In addition to his work with Param Hansa, Pandey’s organisation DevRev also launched an initiative - gr·ai·ce - dedicated to empowering women in AI, that looks to connect, learn from and guide them across the AI landscape.

The oxygen of innovation: thoughts on the AI

Pandey’s approach to AI goes deeper than just integration. He believes that it could be a fundamental force of change, saying “You don’t integrate oxygen and water into your body. We have to look at AI like that - it’s pervasive. If you try to integrate it, it becomes a bolt-on. We’re going against incumbents - 20 to 30 year old SaaS companies who are trying to bolt-on AI. AI native companies look at everything from the perspective of AI and they have a blank canvas to work with”.

In his opinion, AI’s journey will be to crawl, walk and run. In the future, he looks forward to advancements in search, answers and reasoning in the sector.

History, harmony and humility: Life outside DevRev

Pandey’s focus outside of work is his family. Be it travel, food or hobbies, the family enjoys a variety of interests together. He spoke about their love for Japanese culture, expressing admiration for Japan’s design thinking and the virtues of humility and harmony woven deep into their customs and etiquette. Of his three children, his older son is already learning Japanese, while the younger ones - twins - will begin soon.

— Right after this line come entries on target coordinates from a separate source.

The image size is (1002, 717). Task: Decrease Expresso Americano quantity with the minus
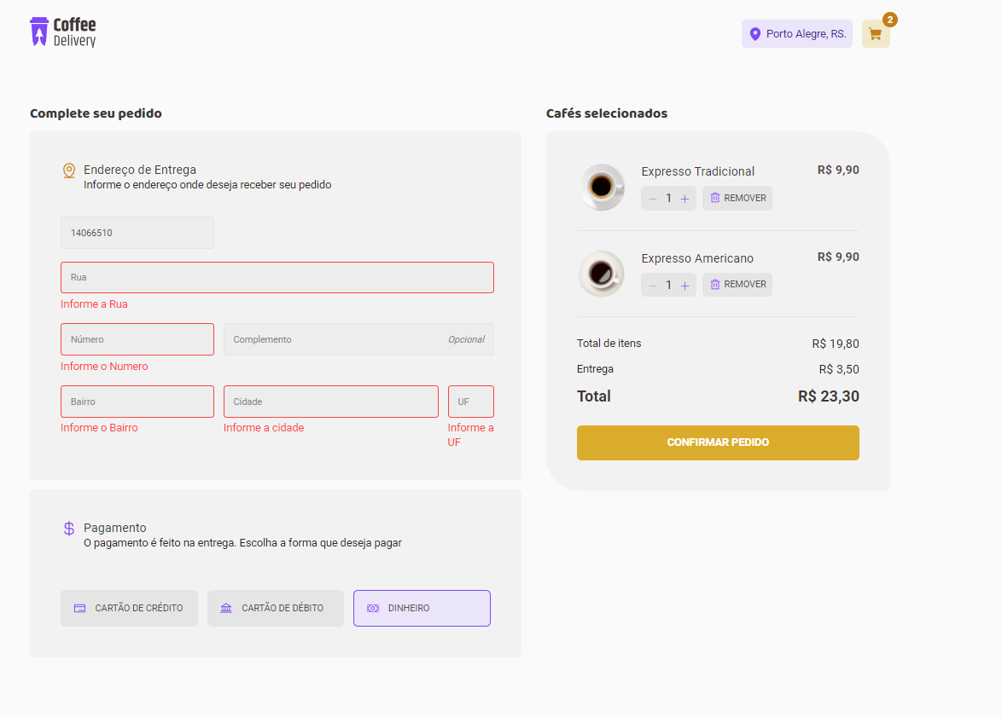652,285
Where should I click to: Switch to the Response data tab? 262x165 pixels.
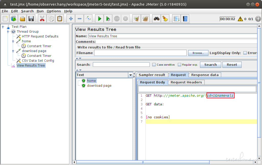pyautogui.click(x=205, y=75)
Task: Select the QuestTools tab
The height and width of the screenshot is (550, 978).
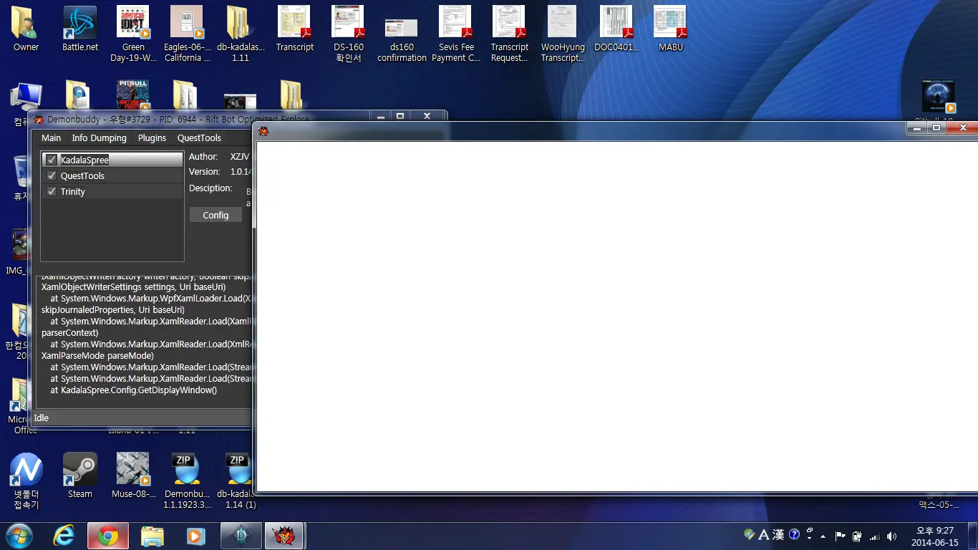Action: (199, 138)
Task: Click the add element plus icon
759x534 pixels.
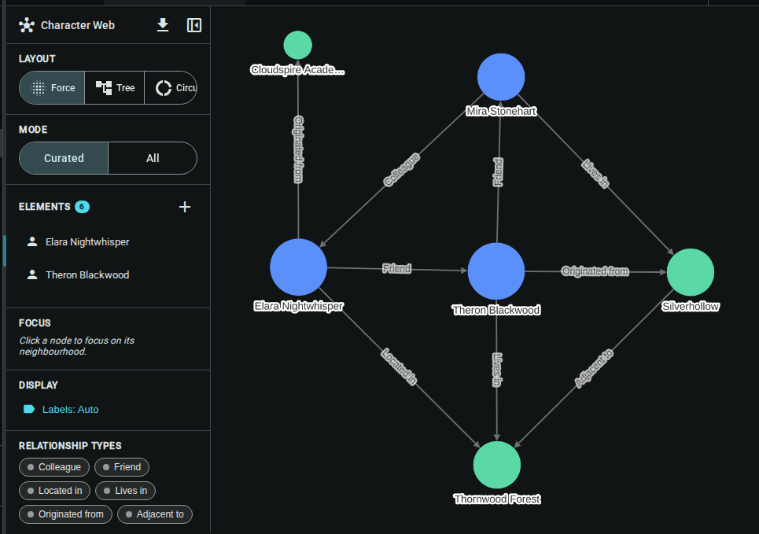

Pandey is also a cricket enthusiast and a history buff. While he no longer plays cricket, he continues to watch the matches and create highlights of the Indian Premier League. He also reads extensively about historical events and empires, and curates articles and videos, not just in his memory but on Apple as well. As he looks forward to a future where he hopes to live long to see his grandchildren married, he reflects on the past as well, saying “history doesn't repeat, but it rhymes”. As problems continue to evolve, so too will solutions. Just as humans have learned to reason, reconsider and accept their worth, so too will AI systems learn to understand anthropomorphic keywords for better answers, backtrack in the event of a wrong answer and self-validate to find the best solution.